Sza Wore a Bode Gown Made from Over 100 Yards of eBay Fabric
Sza arrived on the Met Gala red carpet in a custom Bode gown built from over a hundred yards of yellow fabrics sourced through a vintage dealer and eBay. The dress leaned on ochre, marigold, corn, and golden flax tones. Emily Adams Bode Aujla turned a sourcing exercise into a showpiece.
Bode and eBay
Emily Adams Bode Aujla said, "We worked with a vintage dealer who sourced over a hundred yards of yellow fabrics for us in various materials—tulle, taffeta, silk faille, and beadwork on lace". That materials list did more than color the dress; it defined the construction before the first seam was set.
Bode said she teamed up with Vogue and eBay to create a look entirely sourced from the treasures found on the online marketplace. For a red carpet built on newness, that kind of sourcing turns the garment into an archive piece as much as a fashion statement.
Wiener Werkstätte references
Bode tied the design to Sza's wish for "a feeling of regality" and used the Wiener Werkstätte as inspiration. She also researched Viennese fashion plates and 18th-century fashion plates, which pushed the gown toward a historical register instead of a purely modern silhouette.
The finished dress included a two-tiered flounced skirt, a basque-shaped corset, and beaded panels formed like butterfly wings. Its embroidery added gold and silver beads, sequins, pendant strings of faceted crystal beads, and cowrie shells, while floral appliqués came from remnants of saris.
From Europe to New York
The train carried antique rhinestones and cabochons from Europe, quartz beads from New York, and hand-painted silk wings from Bode's studio.
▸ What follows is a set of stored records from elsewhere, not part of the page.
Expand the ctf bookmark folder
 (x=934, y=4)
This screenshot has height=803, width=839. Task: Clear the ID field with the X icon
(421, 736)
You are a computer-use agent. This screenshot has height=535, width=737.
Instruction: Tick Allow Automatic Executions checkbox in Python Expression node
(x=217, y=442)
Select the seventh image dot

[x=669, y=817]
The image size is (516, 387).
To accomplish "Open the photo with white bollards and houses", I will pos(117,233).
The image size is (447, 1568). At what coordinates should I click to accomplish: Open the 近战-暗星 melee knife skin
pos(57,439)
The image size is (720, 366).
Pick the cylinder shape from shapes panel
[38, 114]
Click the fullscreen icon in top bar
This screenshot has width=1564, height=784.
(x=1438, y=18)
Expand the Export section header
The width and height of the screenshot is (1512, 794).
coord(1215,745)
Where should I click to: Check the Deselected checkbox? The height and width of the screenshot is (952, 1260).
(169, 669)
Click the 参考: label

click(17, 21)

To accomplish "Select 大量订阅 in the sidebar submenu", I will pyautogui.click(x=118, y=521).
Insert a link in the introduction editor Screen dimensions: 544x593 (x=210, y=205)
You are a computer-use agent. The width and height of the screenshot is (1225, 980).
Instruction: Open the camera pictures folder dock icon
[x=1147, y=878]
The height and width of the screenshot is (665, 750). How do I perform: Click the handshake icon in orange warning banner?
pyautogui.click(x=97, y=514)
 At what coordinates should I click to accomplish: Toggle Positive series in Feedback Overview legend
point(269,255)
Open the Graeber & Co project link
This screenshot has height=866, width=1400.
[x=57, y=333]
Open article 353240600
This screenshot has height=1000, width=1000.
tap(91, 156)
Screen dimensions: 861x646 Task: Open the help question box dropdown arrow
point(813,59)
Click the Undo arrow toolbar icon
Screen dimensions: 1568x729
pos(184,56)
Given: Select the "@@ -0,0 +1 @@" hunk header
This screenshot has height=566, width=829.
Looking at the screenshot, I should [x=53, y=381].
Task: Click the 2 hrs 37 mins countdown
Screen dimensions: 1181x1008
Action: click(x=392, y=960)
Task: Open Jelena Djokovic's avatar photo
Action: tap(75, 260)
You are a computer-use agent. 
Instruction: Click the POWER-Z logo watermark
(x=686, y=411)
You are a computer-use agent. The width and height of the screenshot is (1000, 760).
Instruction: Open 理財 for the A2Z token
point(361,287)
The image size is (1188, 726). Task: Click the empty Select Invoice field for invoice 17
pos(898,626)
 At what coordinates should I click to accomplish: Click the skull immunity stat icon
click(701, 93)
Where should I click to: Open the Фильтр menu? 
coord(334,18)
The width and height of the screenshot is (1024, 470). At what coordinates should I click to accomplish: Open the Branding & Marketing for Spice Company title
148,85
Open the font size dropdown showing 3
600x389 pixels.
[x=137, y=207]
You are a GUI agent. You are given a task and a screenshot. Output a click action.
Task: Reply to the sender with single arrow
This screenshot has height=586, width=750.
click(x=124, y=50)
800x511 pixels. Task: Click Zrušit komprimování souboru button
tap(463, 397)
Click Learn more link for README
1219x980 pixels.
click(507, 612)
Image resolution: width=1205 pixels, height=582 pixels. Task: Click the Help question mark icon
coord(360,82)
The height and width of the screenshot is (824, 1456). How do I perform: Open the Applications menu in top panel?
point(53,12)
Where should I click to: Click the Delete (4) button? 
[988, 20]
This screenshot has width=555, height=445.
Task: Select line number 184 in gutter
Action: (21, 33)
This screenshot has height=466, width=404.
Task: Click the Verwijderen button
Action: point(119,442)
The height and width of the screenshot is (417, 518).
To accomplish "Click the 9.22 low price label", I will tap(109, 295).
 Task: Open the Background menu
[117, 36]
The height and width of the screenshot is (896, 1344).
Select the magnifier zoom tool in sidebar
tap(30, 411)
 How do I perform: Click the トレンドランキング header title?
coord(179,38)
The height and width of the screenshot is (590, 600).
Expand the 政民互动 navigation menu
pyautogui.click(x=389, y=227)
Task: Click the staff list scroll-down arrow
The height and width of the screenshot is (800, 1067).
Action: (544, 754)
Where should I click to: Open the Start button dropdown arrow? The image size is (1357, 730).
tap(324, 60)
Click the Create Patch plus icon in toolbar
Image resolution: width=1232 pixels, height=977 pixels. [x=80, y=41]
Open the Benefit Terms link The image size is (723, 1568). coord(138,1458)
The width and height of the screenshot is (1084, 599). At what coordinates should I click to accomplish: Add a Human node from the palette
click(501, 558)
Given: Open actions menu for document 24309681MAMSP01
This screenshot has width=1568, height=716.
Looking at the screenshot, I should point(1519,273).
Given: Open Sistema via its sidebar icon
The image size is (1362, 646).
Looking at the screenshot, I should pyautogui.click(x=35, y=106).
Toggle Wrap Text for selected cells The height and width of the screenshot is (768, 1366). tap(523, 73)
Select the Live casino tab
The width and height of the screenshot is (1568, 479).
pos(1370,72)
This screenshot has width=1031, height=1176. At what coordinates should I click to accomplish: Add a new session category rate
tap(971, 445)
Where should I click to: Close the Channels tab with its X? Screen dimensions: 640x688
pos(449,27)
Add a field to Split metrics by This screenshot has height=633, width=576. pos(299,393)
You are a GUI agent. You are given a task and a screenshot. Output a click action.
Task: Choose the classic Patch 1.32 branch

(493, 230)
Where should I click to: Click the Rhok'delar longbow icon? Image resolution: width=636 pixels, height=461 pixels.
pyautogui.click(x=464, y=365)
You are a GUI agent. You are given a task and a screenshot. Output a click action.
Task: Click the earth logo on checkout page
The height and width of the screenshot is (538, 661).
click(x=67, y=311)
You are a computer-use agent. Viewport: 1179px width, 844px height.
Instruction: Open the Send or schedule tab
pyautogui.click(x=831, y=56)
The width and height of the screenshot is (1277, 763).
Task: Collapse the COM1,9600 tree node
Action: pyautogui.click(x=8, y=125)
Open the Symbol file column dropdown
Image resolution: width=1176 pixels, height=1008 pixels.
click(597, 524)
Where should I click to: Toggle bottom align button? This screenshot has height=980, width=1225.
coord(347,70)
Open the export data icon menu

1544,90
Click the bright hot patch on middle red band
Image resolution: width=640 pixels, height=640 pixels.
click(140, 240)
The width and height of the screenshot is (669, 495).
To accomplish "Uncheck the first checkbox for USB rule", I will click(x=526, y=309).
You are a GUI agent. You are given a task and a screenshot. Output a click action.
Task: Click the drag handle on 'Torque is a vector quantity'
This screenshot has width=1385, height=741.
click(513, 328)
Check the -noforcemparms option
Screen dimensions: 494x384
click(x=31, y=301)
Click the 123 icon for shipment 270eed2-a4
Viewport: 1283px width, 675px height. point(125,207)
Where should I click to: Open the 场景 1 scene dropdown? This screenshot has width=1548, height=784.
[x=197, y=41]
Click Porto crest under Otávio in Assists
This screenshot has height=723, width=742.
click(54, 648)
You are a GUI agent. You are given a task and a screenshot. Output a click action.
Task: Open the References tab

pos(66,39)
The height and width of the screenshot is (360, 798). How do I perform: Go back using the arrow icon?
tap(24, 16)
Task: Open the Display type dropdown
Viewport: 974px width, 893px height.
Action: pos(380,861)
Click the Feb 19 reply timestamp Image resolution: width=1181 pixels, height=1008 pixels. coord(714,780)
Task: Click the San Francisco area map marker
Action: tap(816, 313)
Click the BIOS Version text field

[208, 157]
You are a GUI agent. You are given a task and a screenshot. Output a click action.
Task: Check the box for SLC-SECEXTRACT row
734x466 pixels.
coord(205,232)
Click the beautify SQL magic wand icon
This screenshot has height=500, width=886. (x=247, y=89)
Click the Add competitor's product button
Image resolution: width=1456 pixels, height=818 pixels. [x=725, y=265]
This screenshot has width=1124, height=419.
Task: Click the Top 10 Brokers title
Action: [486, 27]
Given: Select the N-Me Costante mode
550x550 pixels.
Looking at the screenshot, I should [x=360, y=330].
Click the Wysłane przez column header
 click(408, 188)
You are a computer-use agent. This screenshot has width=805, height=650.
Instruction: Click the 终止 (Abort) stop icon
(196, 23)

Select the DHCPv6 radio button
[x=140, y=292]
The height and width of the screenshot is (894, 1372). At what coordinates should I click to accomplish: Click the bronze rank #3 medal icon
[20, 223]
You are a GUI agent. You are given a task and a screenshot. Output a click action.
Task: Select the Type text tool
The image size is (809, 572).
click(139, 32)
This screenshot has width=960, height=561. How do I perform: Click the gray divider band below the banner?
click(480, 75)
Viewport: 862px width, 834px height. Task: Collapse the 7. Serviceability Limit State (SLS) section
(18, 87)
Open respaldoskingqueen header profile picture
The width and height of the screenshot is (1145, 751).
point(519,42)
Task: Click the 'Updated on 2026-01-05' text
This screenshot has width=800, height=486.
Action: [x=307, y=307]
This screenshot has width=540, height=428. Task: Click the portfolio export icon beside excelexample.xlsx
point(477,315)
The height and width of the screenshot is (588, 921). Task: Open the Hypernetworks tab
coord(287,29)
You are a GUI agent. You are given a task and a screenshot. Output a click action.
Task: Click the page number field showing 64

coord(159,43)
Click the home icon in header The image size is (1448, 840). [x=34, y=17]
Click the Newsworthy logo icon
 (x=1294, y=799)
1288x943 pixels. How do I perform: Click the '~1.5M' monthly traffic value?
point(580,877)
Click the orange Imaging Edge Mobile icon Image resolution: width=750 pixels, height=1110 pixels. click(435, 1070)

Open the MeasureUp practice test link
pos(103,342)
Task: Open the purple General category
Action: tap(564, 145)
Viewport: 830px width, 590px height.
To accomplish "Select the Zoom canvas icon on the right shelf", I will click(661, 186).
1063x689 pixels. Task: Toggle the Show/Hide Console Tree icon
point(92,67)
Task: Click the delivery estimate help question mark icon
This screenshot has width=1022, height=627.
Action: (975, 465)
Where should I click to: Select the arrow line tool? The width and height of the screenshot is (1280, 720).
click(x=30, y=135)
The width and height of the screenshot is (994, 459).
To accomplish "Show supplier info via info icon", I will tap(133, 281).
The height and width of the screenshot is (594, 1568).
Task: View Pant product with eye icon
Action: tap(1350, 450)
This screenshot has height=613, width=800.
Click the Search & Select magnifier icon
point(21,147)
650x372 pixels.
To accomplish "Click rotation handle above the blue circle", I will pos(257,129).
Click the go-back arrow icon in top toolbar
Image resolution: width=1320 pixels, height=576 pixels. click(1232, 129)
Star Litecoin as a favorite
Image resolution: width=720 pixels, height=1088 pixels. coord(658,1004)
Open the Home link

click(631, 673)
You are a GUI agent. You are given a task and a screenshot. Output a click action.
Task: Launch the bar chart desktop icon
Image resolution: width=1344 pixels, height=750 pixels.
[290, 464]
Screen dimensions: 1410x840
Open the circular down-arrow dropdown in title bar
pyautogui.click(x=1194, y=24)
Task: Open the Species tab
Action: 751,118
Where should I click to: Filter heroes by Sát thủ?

Two wings with tassels cascaded from flowers at the top center back, adding another layer of handwork to a look already built from multiple sources and materials.
Sza had already treated the Met Gala as a fashion repeat appearance, wearing Atelier Versace in 2018 and Vivienne Westwood in 2022. This version is the more resourceful one: not just custom, but assembled from material scavenging that gave the gown its own production story.